Ma, a parte l’orrido bestio che ci è stato inviato, ciò che mi schifa degli amici di SKY è ben altro.
Intanto il fatto che, malgrado in Italia sia attivo un ente, il famoso “antitrust”, che dovrebbe prevenire ogni forma di monopolio privato, a tutt’oggi in Italia non esista nessuno in grado di offrire un pacchetto alternativo a quello di SKY.
E poi il fatto che, acquistando un decoder di SKY, buona parte dei canali che normalmente vengono trasmessi in chiaro, come Al Jazeera e quasi tutte le TV straniere, ma anche TV italiane come il mitico Superpippa Channel, non compaiono nell’elenco dei canali preconfigurati, e per vederli bisogna effettuare una procedura piuttosto complessa di sintonizzazione e programmazione del canale stesso. In pratica decidono loro cosa guarderai.
E poi, non so se ci avete fatto caso, ultimamente i canali di SKY sono aumentati parecchio in numero. E in effetti anch’io, che ho l’abbonamento a SKY Cinema, ho visto che i canali dedicati a questo argomento sono praticamente raddoppiati. Già, peccato che tutti i nuovi canali introdotti siano quelli di PrimaFila: pay per view.

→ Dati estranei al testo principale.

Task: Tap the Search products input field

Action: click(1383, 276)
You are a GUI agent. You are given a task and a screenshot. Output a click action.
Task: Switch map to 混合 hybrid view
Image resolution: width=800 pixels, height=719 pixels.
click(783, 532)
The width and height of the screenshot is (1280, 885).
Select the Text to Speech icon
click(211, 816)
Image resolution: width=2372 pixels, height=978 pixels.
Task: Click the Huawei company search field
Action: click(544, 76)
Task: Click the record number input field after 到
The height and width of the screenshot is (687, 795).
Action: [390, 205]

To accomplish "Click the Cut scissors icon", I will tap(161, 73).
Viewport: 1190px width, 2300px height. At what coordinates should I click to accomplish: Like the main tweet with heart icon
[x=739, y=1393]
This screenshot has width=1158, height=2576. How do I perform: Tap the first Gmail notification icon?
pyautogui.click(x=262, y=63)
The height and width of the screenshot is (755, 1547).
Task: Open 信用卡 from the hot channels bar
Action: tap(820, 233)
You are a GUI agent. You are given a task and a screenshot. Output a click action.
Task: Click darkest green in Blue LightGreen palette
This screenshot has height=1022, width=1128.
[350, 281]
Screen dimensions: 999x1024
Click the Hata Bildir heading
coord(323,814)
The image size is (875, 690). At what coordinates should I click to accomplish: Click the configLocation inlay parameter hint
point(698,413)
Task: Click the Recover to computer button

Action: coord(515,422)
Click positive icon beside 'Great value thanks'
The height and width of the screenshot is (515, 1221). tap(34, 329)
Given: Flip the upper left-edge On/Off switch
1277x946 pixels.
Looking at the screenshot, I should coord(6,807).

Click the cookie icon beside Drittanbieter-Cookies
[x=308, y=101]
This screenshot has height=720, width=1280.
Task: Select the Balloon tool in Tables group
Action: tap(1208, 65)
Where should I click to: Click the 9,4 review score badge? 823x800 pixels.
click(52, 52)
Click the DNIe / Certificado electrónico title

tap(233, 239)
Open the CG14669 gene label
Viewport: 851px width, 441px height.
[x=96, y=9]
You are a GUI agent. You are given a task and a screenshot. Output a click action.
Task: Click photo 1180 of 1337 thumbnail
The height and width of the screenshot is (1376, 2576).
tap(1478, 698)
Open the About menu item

E poi mi mandano a casa un peluche, che è talmente brutto e mal realizzato, che la prima cosa che ho fatto è stata guardare se c’era l’etichetta col marchio CE… Purtroppo c’era, altrimenti sai che bella denuncia?

Dopo alcuni (direi parecchi!) giorni di astensione più o meno forzata (‘na settimana d’inferno, se vi basta la definizione), tornerò a postare.
Il fatto è che avrei talmente tante cose da raccontare che non so proprio da dove cominciare.
Che dire? La sfiga di Angelo ha colpito ancora, e l’altro giorno, in turno, abbiamo fatto due codici 3 e due codici 2, dopo che lui li aveva pronosticati tutti! Se calcolate che, in due anni, ne ho fatti solo quattro, di codici 3, di cui due in quel giorno, potrete capire facilmente cosa significa tutto ciò!
Poi mi ha scritto un amico che non sentivo da anni: eravamo alle elementari insieme, poi avevamo continuato a sentirci durante le medie e i primi anni delle superiori, poi più nulla. E mi ha fatto molto piacere avere ancora sue notizie.
Poi uno sguardo a ciò che sta succedendo nel mondo: Berlusconi assume il ministero dell’economia ad interim (che se è ad interim come quello degli esteri, possiamo pure star freschi), e convince gli altri ministri europei. Allora, o gli altri sono tutti cretini, o lui è molto furbo, perché ha raccontato loro un sacco di balle e li ha convinti che il migliore, come al solito, è lui.
Perché lui in realtà ha vinto le elezioni, anche se la maggioranza degli italiani ha votato sinistra; perché il governo non è in crisi, anche se i ministri si dimettono uno dopo l’altro, e Fini e Bossi fanno di tutto per minare la solidità del governo stesso; perché lui ha varato un sacco di riforme utilissime, laddove le uniche novità introdotte, a parte le varie leggi sul conflitto di interessi e sul legittimo sospetto, sono quelle del codice della strada, con la patente a punti (cosa della quale si parlava già molto prima che Berlusconi entrasse in carica). Biagi ha scritto: “Se Berlusconi avesse un accenno di tette, farebbe l’annunciatrice”. Purtroppo Berlusconi sta già facendo, e ha sempre fatto, la puttana, con o senza tette.